Of the lines listed below, return exactly those that run from the line containing "Where should I click to: Expand" through the line containing "Task: Open Cycles help question mark", both included.

**DATASET EXCERPTS:**
===============

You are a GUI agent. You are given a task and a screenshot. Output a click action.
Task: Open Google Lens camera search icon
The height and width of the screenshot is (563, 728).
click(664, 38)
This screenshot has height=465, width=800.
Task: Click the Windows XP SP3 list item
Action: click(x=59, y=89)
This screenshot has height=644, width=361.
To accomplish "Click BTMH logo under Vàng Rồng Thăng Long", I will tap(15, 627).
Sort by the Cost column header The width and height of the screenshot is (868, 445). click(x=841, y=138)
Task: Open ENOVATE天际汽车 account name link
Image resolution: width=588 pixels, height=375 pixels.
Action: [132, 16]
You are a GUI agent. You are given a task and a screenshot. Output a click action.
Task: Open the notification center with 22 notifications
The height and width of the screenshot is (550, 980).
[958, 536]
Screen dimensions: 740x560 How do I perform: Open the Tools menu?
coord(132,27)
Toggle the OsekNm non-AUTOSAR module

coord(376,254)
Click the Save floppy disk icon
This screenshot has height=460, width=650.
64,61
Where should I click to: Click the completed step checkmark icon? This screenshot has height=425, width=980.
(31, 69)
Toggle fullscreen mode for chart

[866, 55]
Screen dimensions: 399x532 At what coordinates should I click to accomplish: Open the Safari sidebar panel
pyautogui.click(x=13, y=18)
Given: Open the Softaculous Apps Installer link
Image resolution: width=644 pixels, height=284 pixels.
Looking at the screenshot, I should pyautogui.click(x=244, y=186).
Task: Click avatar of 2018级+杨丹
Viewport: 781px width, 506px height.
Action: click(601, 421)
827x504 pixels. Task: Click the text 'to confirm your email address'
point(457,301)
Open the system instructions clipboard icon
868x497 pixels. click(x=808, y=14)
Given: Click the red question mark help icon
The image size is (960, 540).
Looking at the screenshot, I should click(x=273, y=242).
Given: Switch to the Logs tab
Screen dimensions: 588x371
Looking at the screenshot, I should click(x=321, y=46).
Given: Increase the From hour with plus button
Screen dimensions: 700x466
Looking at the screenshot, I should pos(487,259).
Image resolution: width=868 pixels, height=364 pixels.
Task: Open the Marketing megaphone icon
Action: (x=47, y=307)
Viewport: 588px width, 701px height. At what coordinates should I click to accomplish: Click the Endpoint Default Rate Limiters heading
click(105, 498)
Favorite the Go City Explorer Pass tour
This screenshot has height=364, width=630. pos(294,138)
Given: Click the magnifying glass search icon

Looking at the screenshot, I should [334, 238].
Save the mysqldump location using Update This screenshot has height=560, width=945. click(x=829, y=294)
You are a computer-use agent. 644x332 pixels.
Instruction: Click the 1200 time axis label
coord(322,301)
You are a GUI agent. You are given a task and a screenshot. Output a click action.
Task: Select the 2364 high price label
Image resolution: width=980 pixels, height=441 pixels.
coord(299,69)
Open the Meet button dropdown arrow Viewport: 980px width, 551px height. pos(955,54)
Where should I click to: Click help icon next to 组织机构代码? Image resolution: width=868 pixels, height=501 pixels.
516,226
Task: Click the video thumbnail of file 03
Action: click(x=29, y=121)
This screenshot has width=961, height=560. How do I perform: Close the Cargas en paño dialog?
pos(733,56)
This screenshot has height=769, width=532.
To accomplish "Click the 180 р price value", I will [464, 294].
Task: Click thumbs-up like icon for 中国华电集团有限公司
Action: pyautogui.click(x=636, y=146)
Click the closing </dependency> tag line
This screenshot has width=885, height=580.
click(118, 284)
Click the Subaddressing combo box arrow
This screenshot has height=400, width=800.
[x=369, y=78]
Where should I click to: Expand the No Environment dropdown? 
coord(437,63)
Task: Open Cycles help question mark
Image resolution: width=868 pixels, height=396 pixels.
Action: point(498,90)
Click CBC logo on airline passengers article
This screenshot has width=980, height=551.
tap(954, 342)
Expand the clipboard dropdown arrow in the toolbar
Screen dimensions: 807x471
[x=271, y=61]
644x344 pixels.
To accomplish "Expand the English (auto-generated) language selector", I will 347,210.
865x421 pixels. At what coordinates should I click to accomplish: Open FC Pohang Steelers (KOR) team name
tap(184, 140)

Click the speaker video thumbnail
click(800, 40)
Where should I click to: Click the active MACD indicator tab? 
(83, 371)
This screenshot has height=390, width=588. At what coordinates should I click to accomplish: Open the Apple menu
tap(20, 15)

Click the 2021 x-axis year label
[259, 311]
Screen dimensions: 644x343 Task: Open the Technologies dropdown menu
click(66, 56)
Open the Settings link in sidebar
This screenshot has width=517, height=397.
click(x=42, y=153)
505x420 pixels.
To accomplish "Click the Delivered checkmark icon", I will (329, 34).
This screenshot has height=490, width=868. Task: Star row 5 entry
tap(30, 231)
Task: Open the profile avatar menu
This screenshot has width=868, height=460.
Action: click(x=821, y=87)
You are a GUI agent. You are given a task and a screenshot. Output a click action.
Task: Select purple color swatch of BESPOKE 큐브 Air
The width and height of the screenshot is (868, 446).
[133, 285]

===============

**EXERCISE RESULT:**
Where should I click to: Expand the No Environment dropdown? 
coord(437,63)
Task: Open Cycles help question mark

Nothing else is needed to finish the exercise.